• [Input rows]:

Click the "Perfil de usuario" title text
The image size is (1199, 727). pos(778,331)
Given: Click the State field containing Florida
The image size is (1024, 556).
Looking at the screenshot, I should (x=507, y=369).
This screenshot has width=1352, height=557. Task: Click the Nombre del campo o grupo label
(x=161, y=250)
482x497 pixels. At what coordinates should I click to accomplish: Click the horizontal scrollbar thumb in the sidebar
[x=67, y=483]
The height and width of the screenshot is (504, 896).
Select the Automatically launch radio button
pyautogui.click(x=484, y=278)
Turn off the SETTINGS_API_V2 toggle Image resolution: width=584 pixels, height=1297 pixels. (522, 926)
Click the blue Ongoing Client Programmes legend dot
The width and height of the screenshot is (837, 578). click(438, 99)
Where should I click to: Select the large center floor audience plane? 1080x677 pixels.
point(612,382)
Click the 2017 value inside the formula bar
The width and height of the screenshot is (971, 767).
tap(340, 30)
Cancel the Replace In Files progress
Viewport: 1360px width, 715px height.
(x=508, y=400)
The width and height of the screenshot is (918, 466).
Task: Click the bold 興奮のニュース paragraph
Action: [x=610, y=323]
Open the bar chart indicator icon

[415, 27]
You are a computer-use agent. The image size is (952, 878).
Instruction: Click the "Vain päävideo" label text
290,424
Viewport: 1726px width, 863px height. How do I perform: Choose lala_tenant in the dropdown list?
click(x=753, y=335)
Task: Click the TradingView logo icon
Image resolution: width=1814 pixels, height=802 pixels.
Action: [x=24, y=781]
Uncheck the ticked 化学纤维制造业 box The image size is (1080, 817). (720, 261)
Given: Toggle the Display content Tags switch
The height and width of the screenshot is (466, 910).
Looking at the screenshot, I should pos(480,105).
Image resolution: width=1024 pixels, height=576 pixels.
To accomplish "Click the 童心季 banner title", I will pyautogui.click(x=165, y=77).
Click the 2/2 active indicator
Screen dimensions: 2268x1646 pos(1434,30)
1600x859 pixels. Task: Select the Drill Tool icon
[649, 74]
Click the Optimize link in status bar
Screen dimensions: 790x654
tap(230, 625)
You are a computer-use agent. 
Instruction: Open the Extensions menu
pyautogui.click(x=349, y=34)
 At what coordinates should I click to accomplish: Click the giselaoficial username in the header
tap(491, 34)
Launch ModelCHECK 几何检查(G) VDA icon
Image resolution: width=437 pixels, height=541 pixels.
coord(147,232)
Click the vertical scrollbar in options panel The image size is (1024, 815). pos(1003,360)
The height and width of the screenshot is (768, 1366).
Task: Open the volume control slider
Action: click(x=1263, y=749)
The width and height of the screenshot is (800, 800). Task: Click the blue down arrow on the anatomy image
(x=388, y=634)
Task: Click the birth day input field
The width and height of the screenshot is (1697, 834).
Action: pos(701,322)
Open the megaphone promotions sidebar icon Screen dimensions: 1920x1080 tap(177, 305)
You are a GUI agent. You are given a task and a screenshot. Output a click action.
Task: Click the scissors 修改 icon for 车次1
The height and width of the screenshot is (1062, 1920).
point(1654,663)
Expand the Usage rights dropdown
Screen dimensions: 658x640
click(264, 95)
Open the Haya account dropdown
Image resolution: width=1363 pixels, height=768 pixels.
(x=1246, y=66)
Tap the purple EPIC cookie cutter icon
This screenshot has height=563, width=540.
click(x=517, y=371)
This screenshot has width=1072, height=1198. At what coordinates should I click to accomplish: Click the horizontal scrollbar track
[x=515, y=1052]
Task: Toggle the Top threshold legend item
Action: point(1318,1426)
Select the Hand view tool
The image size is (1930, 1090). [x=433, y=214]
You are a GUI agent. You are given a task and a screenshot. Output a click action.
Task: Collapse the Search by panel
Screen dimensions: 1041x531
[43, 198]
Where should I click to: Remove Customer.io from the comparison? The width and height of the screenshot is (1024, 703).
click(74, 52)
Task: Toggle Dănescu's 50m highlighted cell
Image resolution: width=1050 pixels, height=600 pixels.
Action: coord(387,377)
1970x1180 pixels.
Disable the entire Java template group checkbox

• [Exercise goal]: Reproduce every line of the listing above, character for character, with nothing changed or left out.

• [Output]:
Click the "Perfil de usuario" title text
The image size is (1199, 727). pos(778,331)
Given: Click the State field containing Florida
The image size is (1024, 556).
Looking at the screenshot, I should (x=507, y=369).
This screenshot has width=1352, height=557. Task: Click the Nombre del campo o grupo label
(x=161, y=250)
482x497 pixels. At what coordinates should I click to accomplish: Click the horizontal scrollbar thumb in the sidebar
[x=67, y=483]
The height and width of the screenshot is (504, 896).
Select the Automatically launch radio button
pyautogui.click(x=484, y=278)
Turn off the SETTINGS_API_V2 toggle Image resolution: width=584 pixels, height=1297 pixels. (522, 926)
Click the blue Ongoing Client Programmes legend dot
The width and height of the screenshot is (837, 578). click(438, 99)
Where should I click to: Select the large center floor audience plane? 1080x677 pixels.
point(612,382)
Click the 2017 value inside the formula bar
The width and height of the screenshot is (971, 767).
tap(340, 30)
Cancel the Replace In Files progress
Viewport: 1360px width, 715px height.
(x=508, y=400)
The width and height of the screenshot is (918, 466).
Task: Click the bold 興奮のニュース paragraph
Action: [x=610, y=323]
Open the bar chart indicator icon

[415, 27]
You are a computer-use agent. The image size is (952, 878).
Instruction: Click the "Vain päävideo" label text
290,424
Viewport: 1726px width, 863px height. How do I perform: Choose lala_tenant in the dropdown list?
click(x=753, y=335)
Task: Click the TradingView logo icon
Image resolution: width=1814 pixels, height=802 pixels.
Action: [x=24, y=781]
Uncheck the ticked 化学纤维制造业 box The image size is (1080, 817). (720, 261)
Given: Toggle the Display content Tags switch
The height and width of the screenshot is (466, 910).
Looking at the screenshot, I should pos(480,105).
Image resolution: width=1024 pixels, height=576 pixels.
To accomplish "Click the 童心季 banner title", I will pyautogui.click(x=165, y=77).
Click the 2/2 active indicator
Screen dimensions: 2268x1646 pos(1434,30)
1600x859 pixels. Task: Select the Drill Tool icon
[649, 74]
Click the Optimize link in status bar
Screen dimensions: 790x654
tap(230, 625)
You are a computer-use agent. 
Instruction: Open the Extensions menu
pyautogui.click(x=349, y=34)
 At what coordinates should I click to accomplish: Click the giselaoficial username in the header
tap(491, 34)
Launch ModelCHECK 几何检查(G) VDA icon
Image resolution: width=437 pixels, height=541 pixels.
coord(147,232)
Click the vertical scrollbar in options panel The image size is (1024, 815). pos(1003,360)
The height and width of the screenshot is (768, 1366).
Task: Open the volume control slider
Action: click(x=1263, y=749)
The width and height of the screenshot is (800, 800). Task: Click the blue down arrow on the anatomy image
(x=388, y=634)
Task: Click the birth day input field
The width and height of the screenshot is (1697, 834).
Action: pos(701,322)
Open the megaphone promotions sidebar icon Screen dimensions: 1920x1080 tap(177, 305)
You are a GUI agent. You are given a task and a screenshot. Output a click action.
Task: Click the scissors 修改 icon for 车次1
The height and width of the screenshot is (1062, 1920).
point(1654,663)
Expand the Usage rights dropdown
Screen dimensions: 658x640
click(264, 95)
Open the Haya account dropdown
Image resolution: width=1363 pixels, height=768 pixels.
(x=1246, y=66)
Tap the purple EPIC cookie cutter icon
This screenshot has height=563, width=540.
click(x=517, y=371)
This screenshot has width=1072, height=1198. At what coordinates should I click to accomplish: Click the horizontal scrollbar track
[x=515, y=1052]
Task: Toggle the Top threshold legend item
Action: point(1318,1426)
Select the Hand view tool
The image size is (1930, 1090). [x=433, y=214]
You are a GUI agent. You are given a task and a screenshot. Output a click action.
Task: Collapse the Search by panel
Screen dimensions: 1041x531
[43, 198]
Where should I click to: Remove Customer.io from the comparison? The width and height of the screenshot is (1024, 703).
click(74, 52)
Task: Toggle Dănescu's 50m highlighted cell
Image resolution: width=1050 pixels, height=600 pixels.
Action: coord(387,377)
1970x1180 pixels.
Disable the entire Java template group checkbox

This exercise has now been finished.